Carlos Ghosn à Paris, le 1er octobre 2018. / RÉGIS DUVIGNAU / REUTERS

Les actionnaires de Nissan, réunis lundi 8 avril à Tokyo, ont voté la révocation du mandat d’administrateur de Carlos Ghosn, qui a dirigé le groupe pendant près de deux décennies. La direction du constructeur s’était empressée de destituer de la présidence le tout-puissant magnat de l’automobile juste après son arrestation initiale le 19 novembre, mais il fallait l’aval des actionnaires pour le démettre de son poste d’administrateur.

L’assemblée générale (AG) a également approuvé le renvoi de l’ex-bras droit de M. Ghosn, Greg Kelly, inculpé sur un volet de l’affaire, et a entériné l’élection comme membre du conseil d’administration du président de Renault, Jean-Dominique Senard. Ce dernier s’est dit « très honoré » et a assuré qu’« à partir de maintenant, [il] consacrera [son] énergie à renforcer Nissan ».

« Sérieux problèmes » de gouvernance

Cette assemblée générale extraordinaire, qui a duré trois heures, s’est ouverte sur les « regrets » du patron exécutif, Hiroto Saikawa, et une longue révérence d’excuses de l’ensemble de l’équipe, selon la tradition japonaise.

« Il s’est passé quatre mois depuis l’événement de novembre, Nissan est à un moment critique (…) pour tirer un trait » sur cet épisode « et franchir une nouvelle étape dans la réforme de gouvernance », a lancé M. Saikawa devant près de 4 200 participants, évoquant à plusieurs reprises « un important jalon ».

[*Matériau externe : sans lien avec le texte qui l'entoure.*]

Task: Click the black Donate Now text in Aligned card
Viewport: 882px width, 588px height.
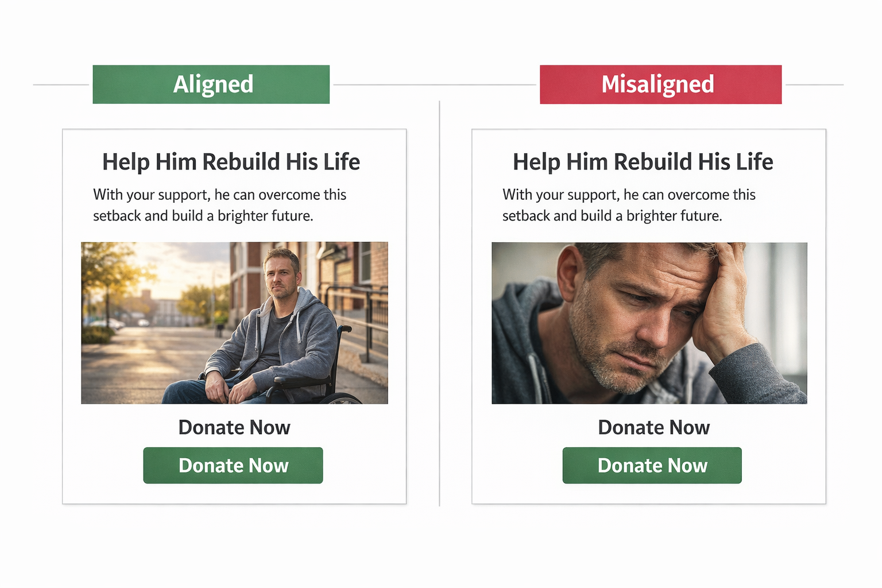Action: pos(234,427)
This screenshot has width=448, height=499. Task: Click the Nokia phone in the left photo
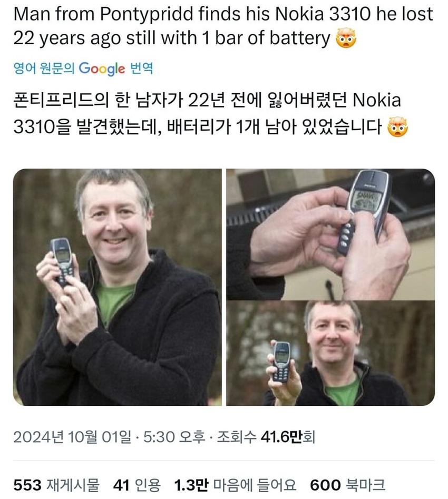click(63, 261)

Cet ancien fidèle de Carlos Ghosn a redit son « choc » quand il a pris connaissance des résultats de l’enquête interne de Nissan, qui a mis au jour les malversations présumées, détaillées une nouvelle fois lundi. Mais des actionnaires ont émis des doutes. « Je suis sûr que vous étiez au courant. Vous devez être tenu pour responsable ! », s’est offusqué l’un d’eux.

M. Saikawa a reconnu « de sérieux problèmes » de gouvernance, « la peur des employés » qui n’osaient s’opposer à M. Ghosn, et a promis de passer la main une fois qu’il aurait « remis la compagnie sur la voie de la croissance ».

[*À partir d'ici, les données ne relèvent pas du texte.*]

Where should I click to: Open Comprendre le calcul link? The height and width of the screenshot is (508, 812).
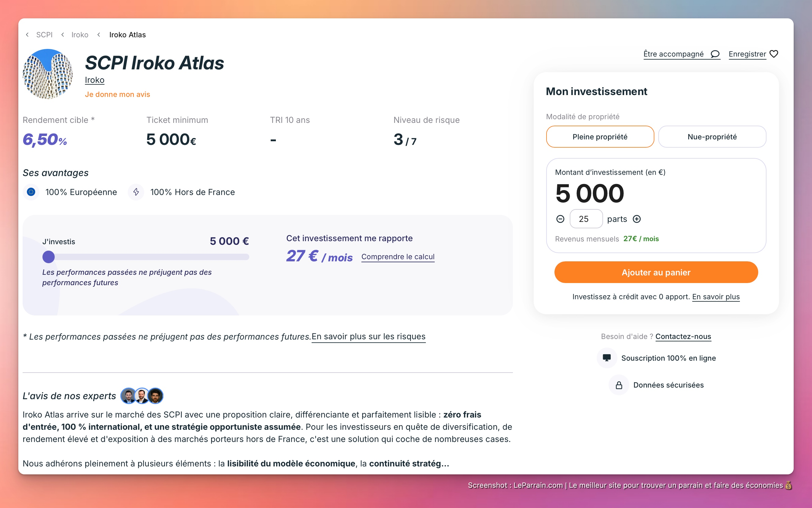[398, 257]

Ghosn se dit victime d’un « complot »

L’AG se déroulait quelques jours après une nouvelle interpellation de l’ex-PDG de Renault-Nissan, désormais réduit au silence alors qu’il avait annoncé une conférence de presse pour le 11 avril. Déjà inculpé à trois reprises, M. Ghosn est actuellement entendu par les enquêteurs du parquet de Tokyo sur des soupçons de détournement de fonds de Nissan.

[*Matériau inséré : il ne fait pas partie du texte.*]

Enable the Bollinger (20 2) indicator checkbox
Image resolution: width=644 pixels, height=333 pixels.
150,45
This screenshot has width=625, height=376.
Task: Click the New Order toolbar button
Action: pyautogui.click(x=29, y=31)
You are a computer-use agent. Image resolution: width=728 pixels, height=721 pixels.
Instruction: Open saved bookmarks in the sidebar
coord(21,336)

Avant d’être renvoyé dans la prison du quartier de Kosuge (nord de Tokyo) où il avait déjà passé plus de cent jours, M. Ghosn n’a pas épargné Nissan. Il s’est redit victime d’un « complot » orchestré par des dirigeants du groupe nippon souhaitant empêcher un projet d’intégration plus poussée avec Renault. Une vidéo « désignant les responsables de ce qui lui est arrivé », selon son épouse, sera diffusée mardi.

« L’autre partie [de l’explication], c’est la détérioration de la performance de Nissan depuis deux ans », a souligné le magnat déchu de 65 ans lors d’un entretien accordé la semaine dernière à TF1 et LCI.